Find every line below that contains the word "pixels" and copy each one.

--- Records supplied ---

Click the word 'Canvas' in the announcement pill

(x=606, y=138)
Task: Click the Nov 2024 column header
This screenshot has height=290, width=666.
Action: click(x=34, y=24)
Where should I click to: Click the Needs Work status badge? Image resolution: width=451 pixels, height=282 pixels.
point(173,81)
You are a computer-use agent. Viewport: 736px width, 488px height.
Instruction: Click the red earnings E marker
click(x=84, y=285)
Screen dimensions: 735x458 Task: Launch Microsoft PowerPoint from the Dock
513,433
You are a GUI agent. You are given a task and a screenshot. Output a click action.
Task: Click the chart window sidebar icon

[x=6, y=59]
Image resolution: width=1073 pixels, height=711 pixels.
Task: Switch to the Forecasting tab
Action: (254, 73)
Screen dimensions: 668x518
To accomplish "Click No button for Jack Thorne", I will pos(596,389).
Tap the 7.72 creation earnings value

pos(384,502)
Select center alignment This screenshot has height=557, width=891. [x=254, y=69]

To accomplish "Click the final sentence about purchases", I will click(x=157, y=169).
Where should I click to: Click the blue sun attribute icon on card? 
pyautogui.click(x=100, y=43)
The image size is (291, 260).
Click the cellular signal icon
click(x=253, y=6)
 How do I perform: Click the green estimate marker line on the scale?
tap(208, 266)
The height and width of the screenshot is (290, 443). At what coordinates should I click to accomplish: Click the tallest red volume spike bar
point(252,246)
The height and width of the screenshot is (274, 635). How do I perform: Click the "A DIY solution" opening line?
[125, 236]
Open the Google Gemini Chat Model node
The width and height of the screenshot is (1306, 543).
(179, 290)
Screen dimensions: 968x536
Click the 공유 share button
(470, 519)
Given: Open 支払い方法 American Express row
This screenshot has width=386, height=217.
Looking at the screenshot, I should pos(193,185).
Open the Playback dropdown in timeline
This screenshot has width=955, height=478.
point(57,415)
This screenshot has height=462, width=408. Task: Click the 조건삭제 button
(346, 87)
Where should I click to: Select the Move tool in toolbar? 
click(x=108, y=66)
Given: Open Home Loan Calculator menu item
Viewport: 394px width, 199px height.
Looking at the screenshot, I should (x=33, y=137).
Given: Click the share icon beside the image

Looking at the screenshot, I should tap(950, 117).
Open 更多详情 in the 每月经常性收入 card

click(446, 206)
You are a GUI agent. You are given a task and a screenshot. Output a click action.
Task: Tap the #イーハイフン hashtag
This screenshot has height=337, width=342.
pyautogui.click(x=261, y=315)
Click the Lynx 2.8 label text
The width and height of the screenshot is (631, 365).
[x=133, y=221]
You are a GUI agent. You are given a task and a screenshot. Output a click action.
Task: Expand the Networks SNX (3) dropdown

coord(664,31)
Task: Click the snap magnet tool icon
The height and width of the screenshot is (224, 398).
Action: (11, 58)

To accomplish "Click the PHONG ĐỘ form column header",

---

Result:
Where should I click to: Click the Needs Work status badge? Image resolution: width=451 pixels, height=282 pixels.
Image resolution: width=1073 pixels, height=711 pixels.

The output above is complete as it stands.